BirdLife International, in collaboration with ODZH and others, is playing a key role in implementing an action plan to investigate the causes and prevent similar incidents in the future. A key step in this plan is to collect samples for laboratory analyses, and the detailed circumstances of vulture mortalities in regions where the most deaths were reported, namely Bafatá, Gabu and Bambadinca. Accordingly, samples were collected and sent to the University of Lisbon where preliminary results reported by the Vulture Conservation Foundation (VCF) found highly toxic carbamate pesticides. These are the most frequently used highly hazardous agricultural pesticides used illegally to poison wildlife in Africa.

As part of this undertaking, the field team have been conducting interviews with stakeholders including cattle breeders, health and veterinary officials, slaughterhouse workers, individuals involved in burning the vulture carcasses, traditional medicine practitioners and local authorities among others.

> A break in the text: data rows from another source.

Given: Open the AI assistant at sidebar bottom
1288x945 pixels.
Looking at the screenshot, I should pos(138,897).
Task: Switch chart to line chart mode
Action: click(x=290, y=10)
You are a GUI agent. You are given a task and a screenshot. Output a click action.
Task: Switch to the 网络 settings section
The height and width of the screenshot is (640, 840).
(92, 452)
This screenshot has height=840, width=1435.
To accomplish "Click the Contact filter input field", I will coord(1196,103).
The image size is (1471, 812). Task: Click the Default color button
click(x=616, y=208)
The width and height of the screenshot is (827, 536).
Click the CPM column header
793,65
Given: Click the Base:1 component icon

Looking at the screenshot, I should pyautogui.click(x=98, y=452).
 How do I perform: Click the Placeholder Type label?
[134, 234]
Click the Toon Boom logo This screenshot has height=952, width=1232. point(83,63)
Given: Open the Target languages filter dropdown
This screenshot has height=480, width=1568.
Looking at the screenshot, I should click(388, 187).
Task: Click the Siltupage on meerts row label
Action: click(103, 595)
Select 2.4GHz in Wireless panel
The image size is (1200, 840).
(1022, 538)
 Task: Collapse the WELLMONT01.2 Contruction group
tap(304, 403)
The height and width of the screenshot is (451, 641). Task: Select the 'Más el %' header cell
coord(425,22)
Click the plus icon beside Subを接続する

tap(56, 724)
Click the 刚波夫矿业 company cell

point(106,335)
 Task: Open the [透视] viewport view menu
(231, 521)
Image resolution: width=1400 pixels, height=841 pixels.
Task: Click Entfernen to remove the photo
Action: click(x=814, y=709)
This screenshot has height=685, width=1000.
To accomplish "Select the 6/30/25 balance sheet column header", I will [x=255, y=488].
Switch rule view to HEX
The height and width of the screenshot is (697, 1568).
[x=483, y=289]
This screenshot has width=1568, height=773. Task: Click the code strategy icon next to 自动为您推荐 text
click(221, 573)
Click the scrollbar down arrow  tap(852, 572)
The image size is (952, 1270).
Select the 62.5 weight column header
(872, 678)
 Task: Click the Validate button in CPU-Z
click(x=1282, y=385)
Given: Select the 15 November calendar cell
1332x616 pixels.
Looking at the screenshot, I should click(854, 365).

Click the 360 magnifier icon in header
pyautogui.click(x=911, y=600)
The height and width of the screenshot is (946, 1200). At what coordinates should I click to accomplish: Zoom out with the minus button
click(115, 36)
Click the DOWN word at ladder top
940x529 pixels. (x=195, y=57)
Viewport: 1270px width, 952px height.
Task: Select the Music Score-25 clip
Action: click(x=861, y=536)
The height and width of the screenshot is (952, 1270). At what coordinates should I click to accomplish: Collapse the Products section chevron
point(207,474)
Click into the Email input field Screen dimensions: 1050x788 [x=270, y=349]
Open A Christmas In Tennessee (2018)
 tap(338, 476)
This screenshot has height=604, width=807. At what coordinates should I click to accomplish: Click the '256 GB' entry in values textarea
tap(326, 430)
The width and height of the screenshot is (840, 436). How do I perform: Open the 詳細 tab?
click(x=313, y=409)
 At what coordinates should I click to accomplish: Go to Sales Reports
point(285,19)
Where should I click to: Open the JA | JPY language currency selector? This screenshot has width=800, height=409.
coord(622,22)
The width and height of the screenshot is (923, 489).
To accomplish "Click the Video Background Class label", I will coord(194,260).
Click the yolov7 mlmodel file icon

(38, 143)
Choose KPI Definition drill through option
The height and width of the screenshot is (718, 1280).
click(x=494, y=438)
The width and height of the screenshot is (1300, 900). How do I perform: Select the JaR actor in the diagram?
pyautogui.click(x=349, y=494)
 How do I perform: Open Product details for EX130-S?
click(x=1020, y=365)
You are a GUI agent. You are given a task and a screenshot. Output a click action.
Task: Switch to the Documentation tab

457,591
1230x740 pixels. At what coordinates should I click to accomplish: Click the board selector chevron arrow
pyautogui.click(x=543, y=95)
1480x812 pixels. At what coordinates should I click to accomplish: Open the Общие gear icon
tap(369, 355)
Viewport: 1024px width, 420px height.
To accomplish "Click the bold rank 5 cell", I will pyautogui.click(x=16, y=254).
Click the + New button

A technical committee, comprised of ODZH and various governmental partners, has been set up to provide support for implementation of this plan. Other partners include the Convention on International Trade in Endangered Species(CITES), Convention on Migratory Species (CMS), VCF and the IUCN Vulture Specialist Group. Guinea-Bissau is also part of the Multi-species Action Plan to conserve African-Eurasian vultures, adopted in 2017 by the CMS. This Action Plan proposes many steps that are directly applicable to this tragedy, such as rolling out all possible policies and legal measures to reduce the belief-based use of vulture body parts. Furthermore, CITES stipulates that any international trade must be authorized by an export permit, which should only be granted if trade will not be detrimental to the survival of the species in the wild.

“The mass poisoning of vultures in Guinea-Bissau is sad and unfortunate. While there are concerted efforts to save these Critically Endangered birds, tragedies such as this undermine conservation efforts”, says Geoffroy Citegetse, a Conservation Project Manager based at BirdLife’s West Africa office. “In spite of this, we are working together to understand the cause of the deaths and raise awareness about the plight of vultures in Guinea Bissau.” Recent political instability in Guinea Bissau and the COVID-19 pandemic have made tackling this crisis particularly challenging. However, through the action that has already been taken, it is hoped that we can get to the root of the causes quickly, so we can prevent any further incidents.